Ecco perché “Un fatto tuo personale” è il miglior modo per descrivere il mondo dei nostri giorni, con tutte le paure che abbiamo e tutti i dubbi che ci sono venuti in mente in questi mesi e che, riconoscendolo o no, ci accumunano tutti perché ci rendono tutti maledettamente umani. Fulminacci, ancora una volta, ci dà la prova di essere la voce giusta per il giusto pensiero. Sa raccontare il mondo per quello che è realmente, mostrando pregi e difetti di una società per certi versi marcia da tempo.
«Un fatto tuo personale è il titolo della mia nuova canzone. L’ho scritta pensando alle persone, a quanto sia facile cadere nelle trappole dei pregiudizi, a quanto sia difficile ma necessario mettere in discussione certe convinzioni ricevute in eredità dalla storia. Ho avuto il piacere di affidare la produzione Frenetik & Orang3. E si sente»
Con la genialità espressiva che già lo contraddistingue da sempre, Fulminacci riesce a rendere semplici e dirette riflessioni di grande profondità, continuando a raccontare “la vita veramente”, così come aveva ben dichiarato con il suo primo disco. In 3 minuti e 15 secondi ci denuncia una società corrotta, la mancanza di empatia tra le persone, la facilità con cui si danno giudizi, il rapporto tra civiltà e natura, il bullismo, e altri temi sociali. Lo fa con un’attenta ricercatezza nelle parole e con un sound sempre rinnovato, leggero e diretto in linea con la sua poetica.
"Qui vince chi se ne frega e non paga le tasse, del bene e di tutti davvero un po' ci importasse, terremmo le braccia e le aspettative più basse"
Una continua riflessione sull’Italia di oggi, un’analisi storica e civile della società, che lui stesso in un’intervista per Repubblica, dice essere ispirata a "Comizi d’Amore", il celebre reportage sull’Italia di fine anni 50 di Pasolini, da cui, parallelamente ai nostri giorni, si evince un ritratto del paese molto contraddittorio, in cui ci sono ancora luoghi e tempi diversi e si viaggia a velocità diverse tra vizi e tabù del Bel Paese con un reportage da “cinema-verità”. Analogamente Fulminacci, con la voce e non con la cinepresa, applica lo stesso filtro verità alle sue canzoni.
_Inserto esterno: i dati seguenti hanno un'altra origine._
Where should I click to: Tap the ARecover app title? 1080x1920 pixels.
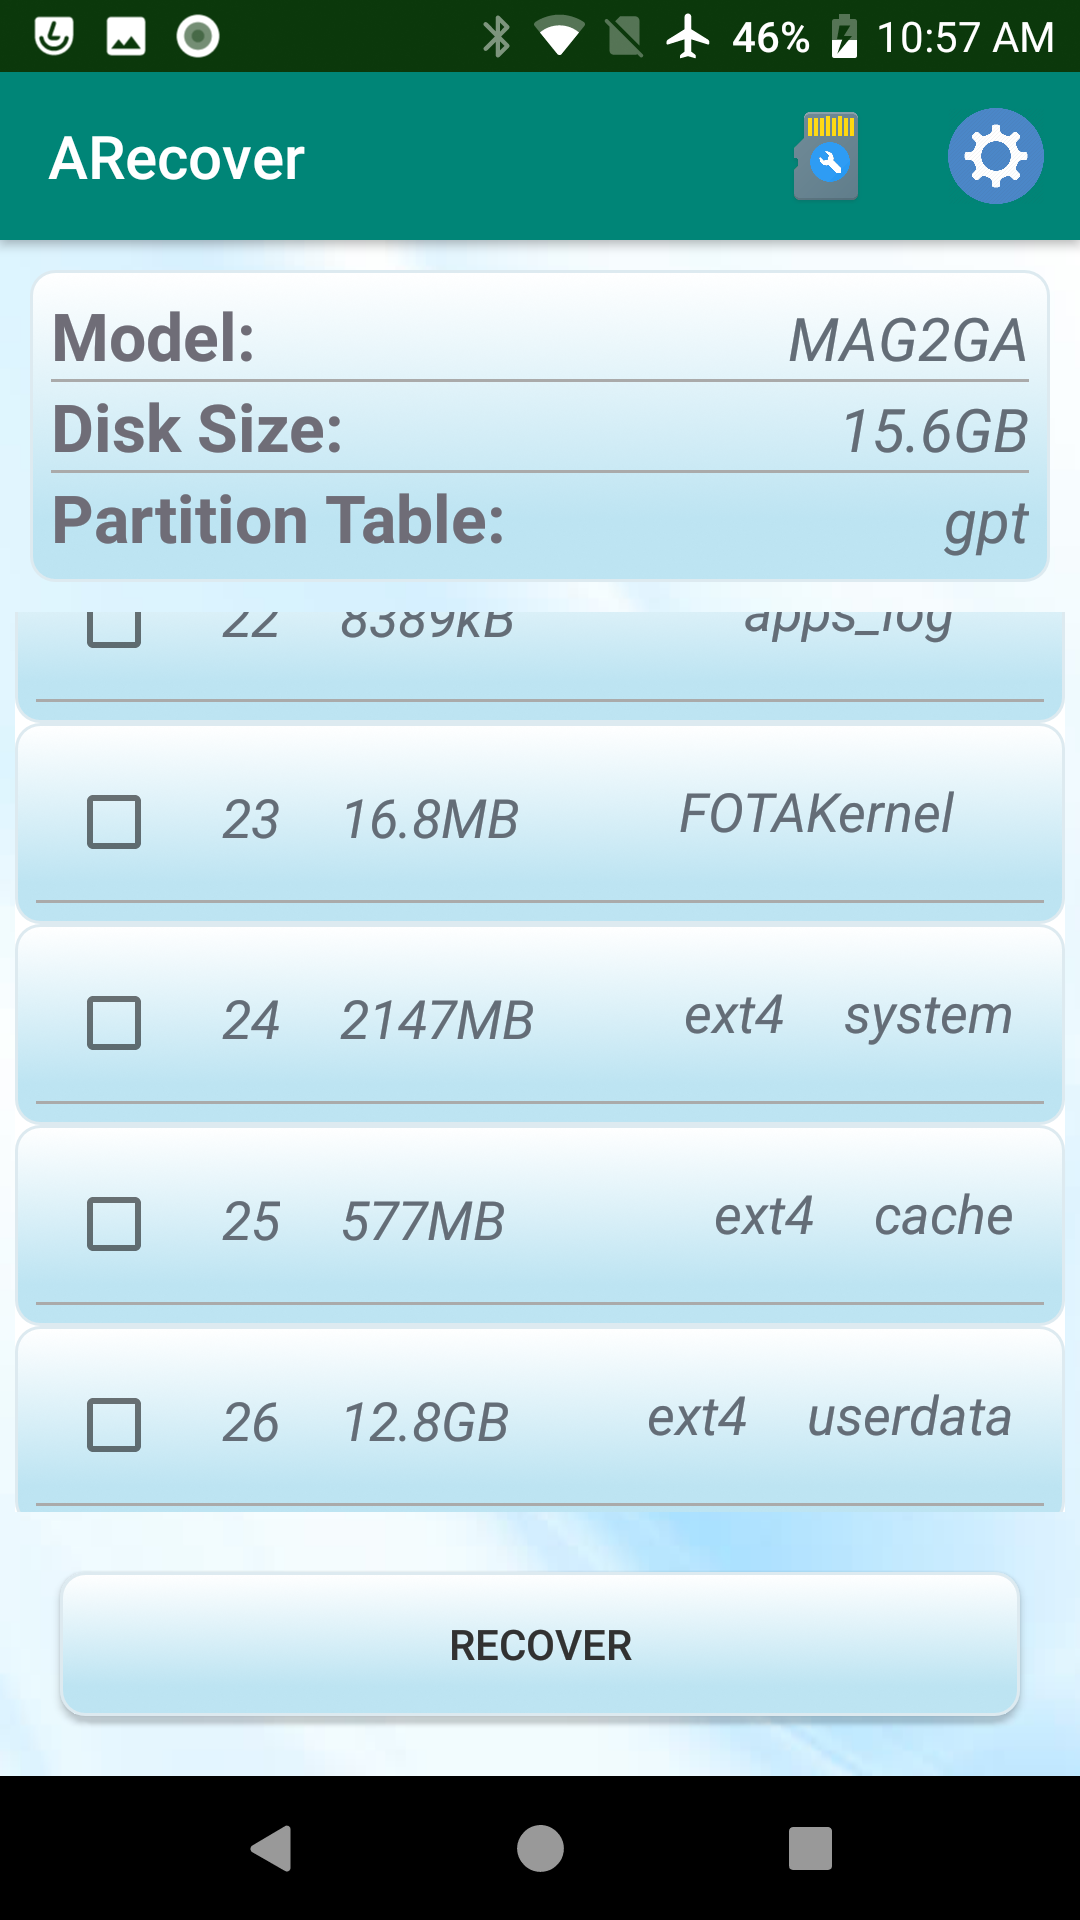tap(177, 158)
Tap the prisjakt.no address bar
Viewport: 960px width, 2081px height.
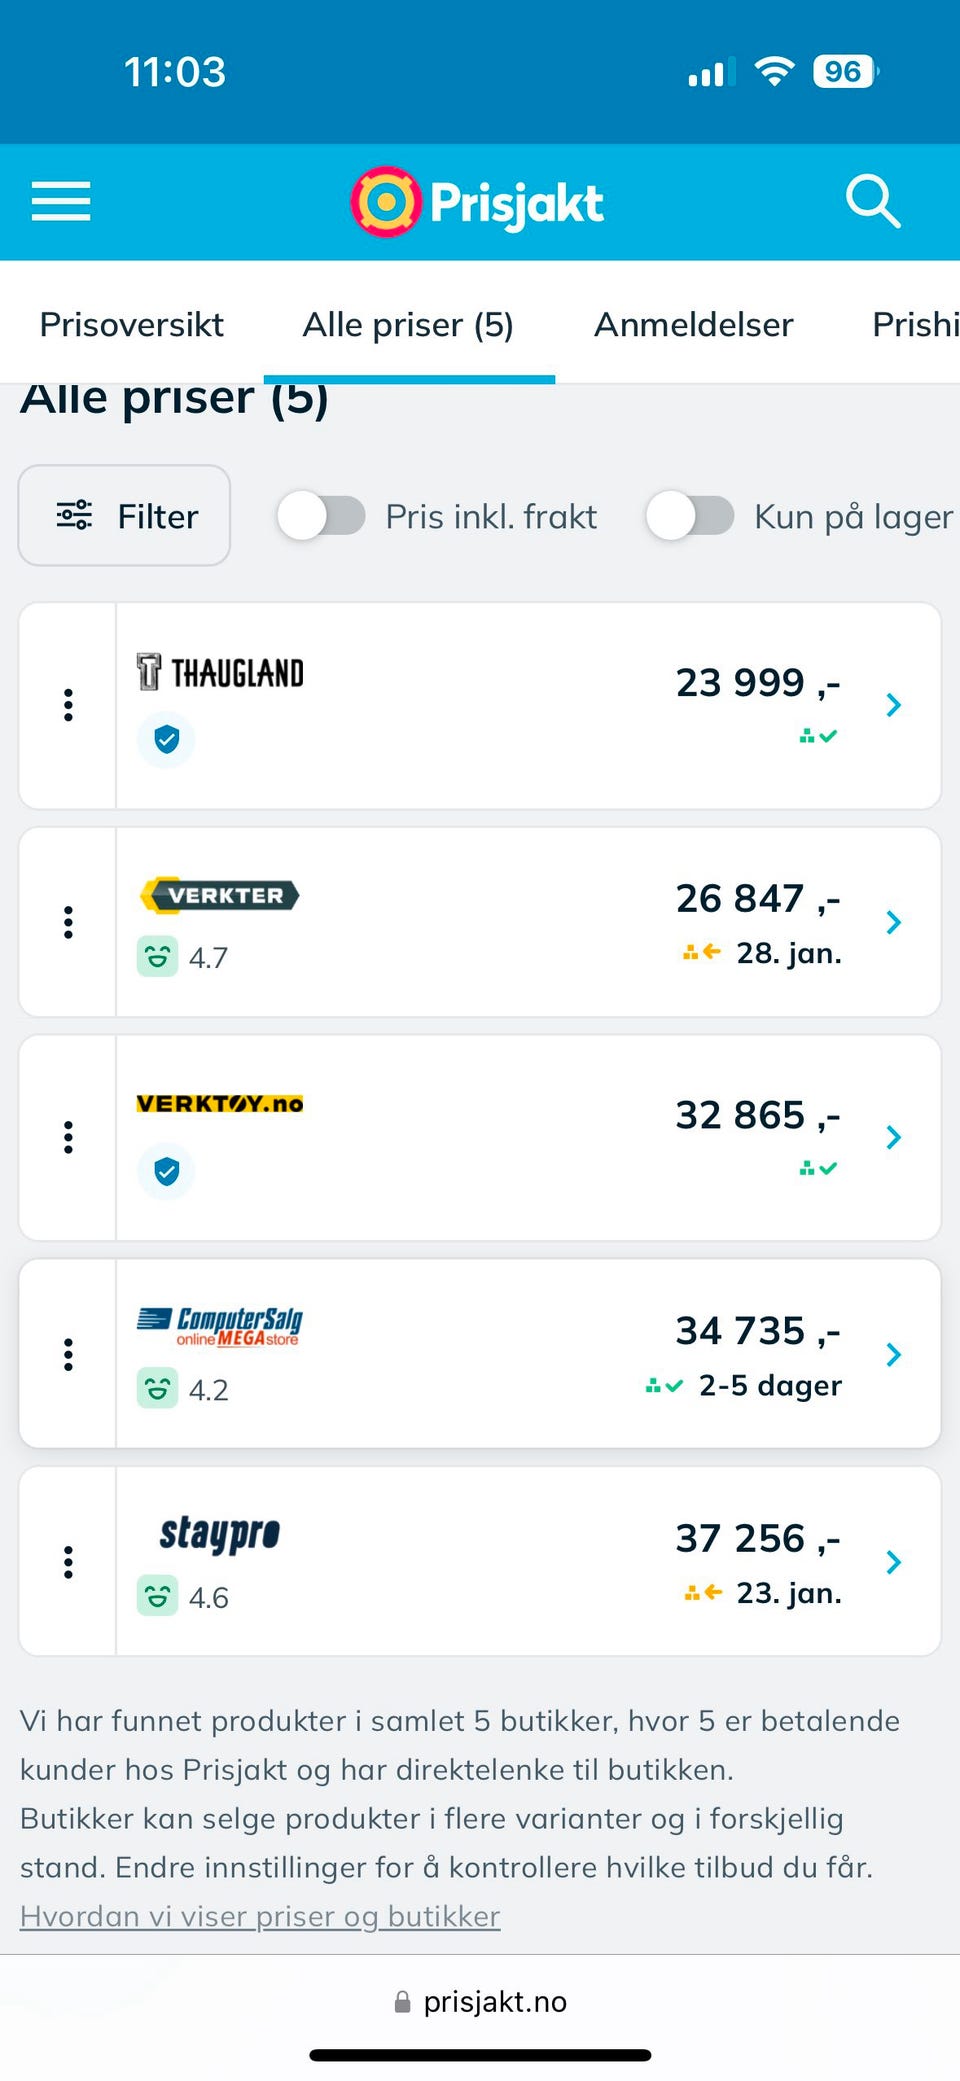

Il ruolo dell’artista per il cantautore, così come egli stesso ci rivela nella canzone, è proprio quello di dare sfogo ai propri pensieri sul mondo che lo circonda, denunciando determinate situazioni e regalando a chi ascolta degli occhiali per sognare, in questo caso, un mondo migliore.
“Per questo motivo qualcuno inizia a cantare le cose che vede, che fa e che riesce a sognare”
Particolare è anche la scelta della copertina, che, come era già stato per “Canguro”, il suo precedente singolo, è stata realizzata con l’intelligenza artificiale (IA), per cui, attraverso un sistema creativo informatico chiamato GAN (generative adversarial network o rete generativa avversaria), vengono create nuove immagini combinate a partire da centinaia di suggestioni trasmesse in input.
Ancora una volta Fulminacci ci regala la sua particolare e condivisibile visione del mondo, raccontandola nel modo più diretto e vero possibile. Non solo “un fatto tuo personale” ma nostro, ed è per questo che, Filippo, mi dispiace ma non ti scusiamo, ma ringraziamo.